彩信猫 发送彩信失败
Today, training and running ML models on a local or remote machine is not a big deal as there are different frameworks and tools with lots of tutorials that enable you to get some decent results. However, when it comes to serving or deploying models at scale, it may seem a reasonable problem for most newcomers when they start to think about scalability, availability, and reliability of their models in production.
如今,在本地或远程机器上训练和运行ML模型已不再是一件大事,因为有不同的框架和工具以及大量教程,可让您获得不错的结果。 但是,当涉及到大规模服务或部署模型时,对于大多数新手来说,当他们开始考虑生产中模型的可伸缩性,可用性和可靠性时,这似乎是一个合理的问题。
Multi-Model-Server (addressed as MMS hereafter), a tool created by AWS Labs, makes model serving easy and flexible for most ML/DL frameworks.

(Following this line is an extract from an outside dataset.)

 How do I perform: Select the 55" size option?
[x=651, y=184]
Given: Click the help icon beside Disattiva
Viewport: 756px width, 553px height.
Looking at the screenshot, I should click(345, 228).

It helps to create an HTTP service for handling your inference requests which could be a good start to have a microservice while building a bigger platform around it.

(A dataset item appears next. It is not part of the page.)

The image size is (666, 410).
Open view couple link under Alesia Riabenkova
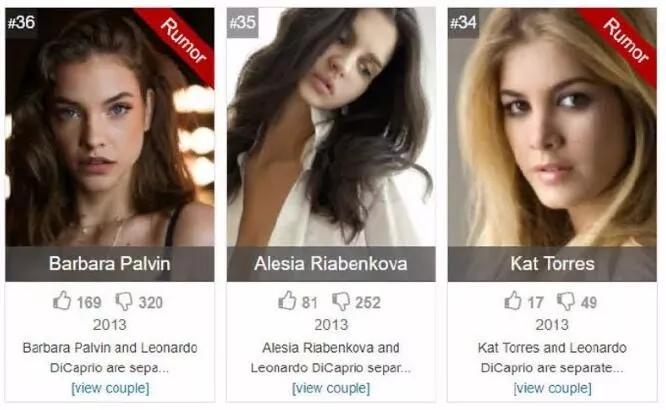[x=331, y=388]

由AWS Labs创建的工具Multi-Model-Server (此后称为MMS)使大多数ML / DL框架的模型服务变得容易且灵活。 它有助于创建一个HTTP服务来处理您的推理请求,这可能是拥有微服务并围绕其构建更大平台的良好开端。
If you look at the examples directory of the MMS source repository, you will see several ready implementation examples of different CNN and RNN architectures for Computer Vision and NLP tasks. However, I could not find usable architecture for Human Pose estimation, an important Computer Vision problem, which I needed to use for my own project. What I knew from my experience was that most of the Human Pose estimation models were based on multi-stage processing including Region Proposals and Pose estimation modules and thus, it would require multi-step inferencing which could be beyond the scope of MMS examples. So, I thought why not create my own MMS implementation for that task?

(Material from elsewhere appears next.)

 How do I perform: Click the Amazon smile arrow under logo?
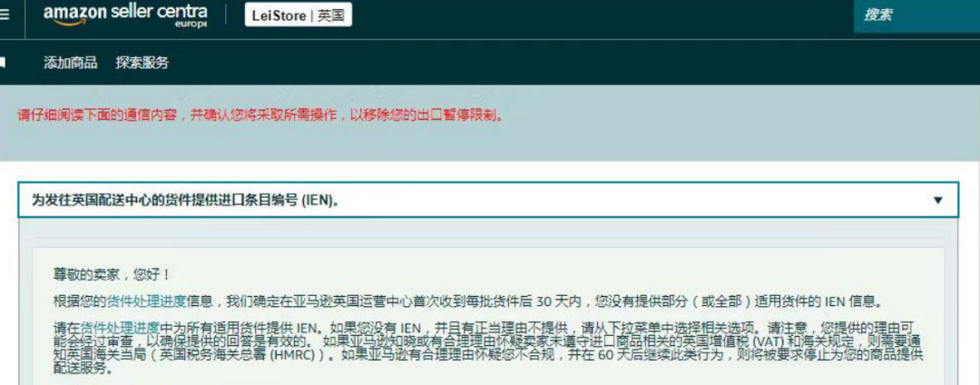pos(67,23)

如果查看MMS源存储库的examples目录 ,将看到针对计算机视觉和NLP任务的不同CNN和RNN体系结构的几个现成的实现示例。 但是,我找不到用于人体姿势估计的可用架构,这是一个重要的计算机视觉问题,需要在我自己的项目中使用。 根据我的经验,我知道大多数人的姿势估计模型都是基于多阶段处理,包括区域提议和姿势估计模块,因此,它需要多步推断,而这可能超出了MMS示例的范围。 因此,我想为什么不为该任务创建自己的MMS实现?
In this post, we will walk through the steps of serving the Human Pose estimation model (AlphaPose) on MMS.
在本文中,我们将逐步介绍在MMS上服务于人体姿势估计模型( AlphaPose )的步骤。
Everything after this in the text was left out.